---------- Data for review ----------

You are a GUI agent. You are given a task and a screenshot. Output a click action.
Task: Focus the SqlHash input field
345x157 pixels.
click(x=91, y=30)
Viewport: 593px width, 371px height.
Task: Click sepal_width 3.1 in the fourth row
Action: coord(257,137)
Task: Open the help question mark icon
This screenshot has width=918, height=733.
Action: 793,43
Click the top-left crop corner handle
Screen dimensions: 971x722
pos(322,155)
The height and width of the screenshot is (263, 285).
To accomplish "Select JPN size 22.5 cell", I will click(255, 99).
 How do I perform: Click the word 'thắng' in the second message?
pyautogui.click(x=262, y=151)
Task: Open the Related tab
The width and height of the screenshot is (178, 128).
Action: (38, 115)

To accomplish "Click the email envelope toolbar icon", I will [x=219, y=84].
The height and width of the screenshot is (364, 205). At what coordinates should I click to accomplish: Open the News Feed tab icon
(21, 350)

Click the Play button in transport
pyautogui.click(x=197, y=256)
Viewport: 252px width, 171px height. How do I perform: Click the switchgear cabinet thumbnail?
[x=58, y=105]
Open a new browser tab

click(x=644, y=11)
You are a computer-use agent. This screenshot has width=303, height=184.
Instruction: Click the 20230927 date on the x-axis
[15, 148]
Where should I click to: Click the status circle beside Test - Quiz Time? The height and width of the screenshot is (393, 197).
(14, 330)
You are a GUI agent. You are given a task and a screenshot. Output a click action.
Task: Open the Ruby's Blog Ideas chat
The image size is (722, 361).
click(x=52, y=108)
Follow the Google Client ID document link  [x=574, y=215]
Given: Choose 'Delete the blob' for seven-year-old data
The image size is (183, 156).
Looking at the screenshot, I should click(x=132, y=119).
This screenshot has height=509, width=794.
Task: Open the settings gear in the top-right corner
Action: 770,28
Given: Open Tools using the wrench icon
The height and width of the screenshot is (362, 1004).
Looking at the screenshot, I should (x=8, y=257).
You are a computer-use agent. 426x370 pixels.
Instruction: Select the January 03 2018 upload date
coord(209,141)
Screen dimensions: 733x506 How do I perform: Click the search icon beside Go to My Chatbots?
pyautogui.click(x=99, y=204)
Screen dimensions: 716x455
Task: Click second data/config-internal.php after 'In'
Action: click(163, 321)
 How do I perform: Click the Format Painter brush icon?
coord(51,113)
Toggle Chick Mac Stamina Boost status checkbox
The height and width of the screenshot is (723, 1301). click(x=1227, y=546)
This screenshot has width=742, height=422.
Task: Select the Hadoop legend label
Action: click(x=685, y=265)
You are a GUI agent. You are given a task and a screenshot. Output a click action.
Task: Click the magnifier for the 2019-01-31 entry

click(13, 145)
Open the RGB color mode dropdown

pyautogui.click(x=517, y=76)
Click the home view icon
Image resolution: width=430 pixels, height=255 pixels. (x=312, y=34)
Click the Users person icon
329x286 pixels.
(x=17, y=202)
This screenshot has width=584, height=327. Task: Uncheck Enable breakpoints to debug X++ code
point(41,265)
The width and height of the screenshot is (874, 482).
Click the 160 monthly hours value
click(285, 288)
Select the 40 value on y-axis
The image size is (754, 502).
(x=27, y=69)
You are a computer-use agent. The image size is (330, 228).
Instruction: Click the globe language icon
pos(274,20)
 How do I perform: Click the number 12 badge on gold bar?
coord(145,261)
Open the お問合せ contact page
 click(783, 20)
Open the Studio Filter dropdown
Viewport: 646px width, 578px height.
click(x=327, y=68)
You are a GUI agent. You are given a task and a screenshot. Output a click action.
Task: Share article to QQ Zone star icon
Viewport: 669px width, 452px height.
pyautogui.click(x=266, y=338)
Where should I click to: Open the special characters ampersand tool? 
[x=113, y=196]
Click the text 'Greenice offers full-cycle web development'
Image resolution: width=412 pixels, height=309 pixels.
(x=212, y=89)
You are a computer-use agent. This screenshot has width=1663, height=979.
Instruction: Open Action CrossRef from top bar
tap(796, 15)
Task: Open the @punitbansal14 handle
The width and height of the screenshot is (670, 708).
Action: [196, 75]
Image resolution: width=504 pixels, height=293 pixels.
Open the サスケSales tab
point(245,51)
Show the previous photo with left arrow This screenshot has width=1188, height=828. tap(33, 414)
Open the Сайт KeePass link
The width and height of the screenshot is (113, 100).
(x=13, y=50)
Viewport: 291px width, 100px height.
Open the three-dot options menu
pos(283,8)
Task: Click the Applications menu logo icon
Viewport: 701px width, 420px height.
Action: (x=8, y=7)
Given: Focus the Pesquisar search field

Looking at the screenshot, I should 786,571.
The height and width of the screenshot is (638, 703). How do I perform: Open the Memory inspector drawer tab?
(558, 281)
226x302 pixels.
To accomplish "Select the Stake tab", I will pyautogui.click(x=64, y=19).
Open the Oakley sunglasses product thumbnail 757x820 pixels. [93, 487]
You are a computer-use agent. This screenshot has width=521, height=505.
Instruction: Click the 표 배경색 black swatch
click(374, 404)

----------

* [The task]
Reproduce each of the records word for word.

* [Task solution]
You are a GUI agent. You are given a task and a screenshot. Output a click action.
Task: Focus the SqlHash input field
345x157 pixels.
click(x=91, y=30)
Viewport: 593px width, 371px height.
Task: Click sepal_width 3.1 in the fourth row
Action: coord(257,137)
Task: Open the help question mark icon
This screenshot has width=918, height=733.
Action: 793,43
Click the top-left crop corner handle
Screen dimensions: 971x722
pos(322,155)
The height and width of the screenshot is (263, 285).
To accomplish "Select JPN size 22.5 cell", I will click(255, 99).
 How do I perform: Click the word 'thắng' in the second message?
pyautogui.click(x=262, y=151)
Task: Open the Related tab
The width and height of the screenshot is (178, 128).
Action: (38, 115)

To accomplish "Click the email envelope toolbar icon", I will [x=219, y=84].
The height and width of the screenshot is (364, 205). At what coordinates should I click to accomplish: Open the News Feed tab icon
(21, 350)

Click the Play button in transport
pyautogui.click(x=197, y=256)
Viewport: 252px width, 171px height. How do I perform: Click the switchgear cabinet thumbnail?
[x=58, y=105]
Open a new browser tab

click(x=644, y=11)
You are a computer-use agent. This screenshot has width=303, height=184.
Instruction: Click the 20230927 date on the x-axis
[15, 148]
Where should I click to: Click the status circle beside Test - Quiz Time? The height and width of the screenshot is (393, 197).
(14, 330)
You are a GUI agent. You are given a task and a screenshot. Output a click action.
Task: Open the Ruby's Blog Ideas chat
The image size is (722, 361).
click(x=52, y=108)
Follow the Google Client ID document link  [x=574, y=215]
Given: Choose 'Delete the blob' for seven-year-old data
The image size is (183, 156).
Looking at the screenshot, I should click(x=132, y=119).
This screenshot has height=509, width=794.
Task: Open the settings gear in the top-right corner
Action: 770,28
Given: Open Tools using the wrench icon
The height and width of the screenshot is (362, 1004).
Looking at the screenshot, I should (x=8, y=257).
You are a computer-use agent. 426x370 pixels.
Instruction: Select the January 03 2018 upload date
coord(209,141)
Screen dimensions: 733x506 How do I perform: Click the search icon beside Go to My Chatbots?
pyautogui.click(x=99, y=204)
Screen dimensions: 716x455
Task: Click second data/config-internal.php after 'In'
Action: click(163, 321)
 How do I perform: Click the Format Painter brush icon?
coord(51,113)
Toggle Chick Mac Stamina Boost status checkbox
The height and width of the screenshot is (723, 1301). click(x=1227, y=546)
This screenshot has width=742, height=422.
Task: Select the Hadoop legend label
Action: click(x=685, y=265)
You are a GUI agent. You are given a task and a screenshot. Output a click action.
Task: Click the magnifier for the 2019-01-31 entry

click(13, 145)
Open the RGB color mode dropdown

pyautogui.click(x=517, y=76)
Click the home view icon
Image resolution: width=430 pixels, height=255 pixels. (x=312, y=34)
Click the Users person icon
329x286 pixels.
(x=17, y=202)
This screenshot has width=584, height=327. Task: Uncheck Enable breakpoints to debug X++ code
point(41,265)
The width and height of the screenshot is (874, 482).
Click the 160 monthly hours value
click(285, 288)
Select the 40 value on y-axis
The image size is (754, 502).
(x=27, y=69)
You are a computer-use agent. The image size is (330, 228).
Instruction: Click the globe language icon
pos(274,20)
 How do I perform: Click the number 12 badge on gold bar?
coord(145,261)
Open the お問合せ contact page
 click(783, 20)
Open the Studio Filter dropdown
Viewport: 646px width, 578px height.
click(x=327, y=68)
You are a GUI agent. You are given a task and a screenshot. Output a click action.
Task: Share article to QQ Zone star icon
Viewport: 669px width, 452px height.
pyautogui.click(x=266, y=338)
Where should I click to: Open the special characters ampersand tool? 
[x=113, y=196]
Click the text 'Greenice offers full-cycle web development'
Image resolution: width=412 pixels, height=309 pixels.
(x=212, y=89)
You are a computer-use agent. This screenshot has width=1663, height=979.
Instruction: Open Action CrossRef from top bar
tap(796, 15)
Task: Open the @punitbansal14 handle
The width and height of the screenshot is (670, 708).
Action: [196, 75]
Image resolution: width=504 pixels, height=293 pixels.
Open the サスケSales tab
point(245,51)
Show the previous photo with left arrow This screenshot has width=1188, height=828. tap(33, 414)
Open the Сайт KeePass link
The width and height of the screenshot is (113, 100).
(x=13, y=50)
Viewport: 291px width, 100px height.
Open the three-dot options menu
pos(283,8)
Task: Click the Applications menu logo icon
Viewport: 701px width, 420px height.
Action: (x=8, y=7)
Given: Focus the Pesquisar search field

Looking at the screenshot, I should 786,571.
The height and width of the screenshot is (638, 703). How do I perform: Open the Memory inspector drawer tab?
(558, 281)
226x302 pixels.
To accomplish "Select the Stake tab", I will pyautogui.click(x=64, y=19).
Open the Oakley sunglasses product thumbnail 757x820 pixels. [93, 487]
You are a computer-use agent. This screenshot has width=521, height=505.
Instruction: Click the 표 배경색 black swatch
click(374, 404)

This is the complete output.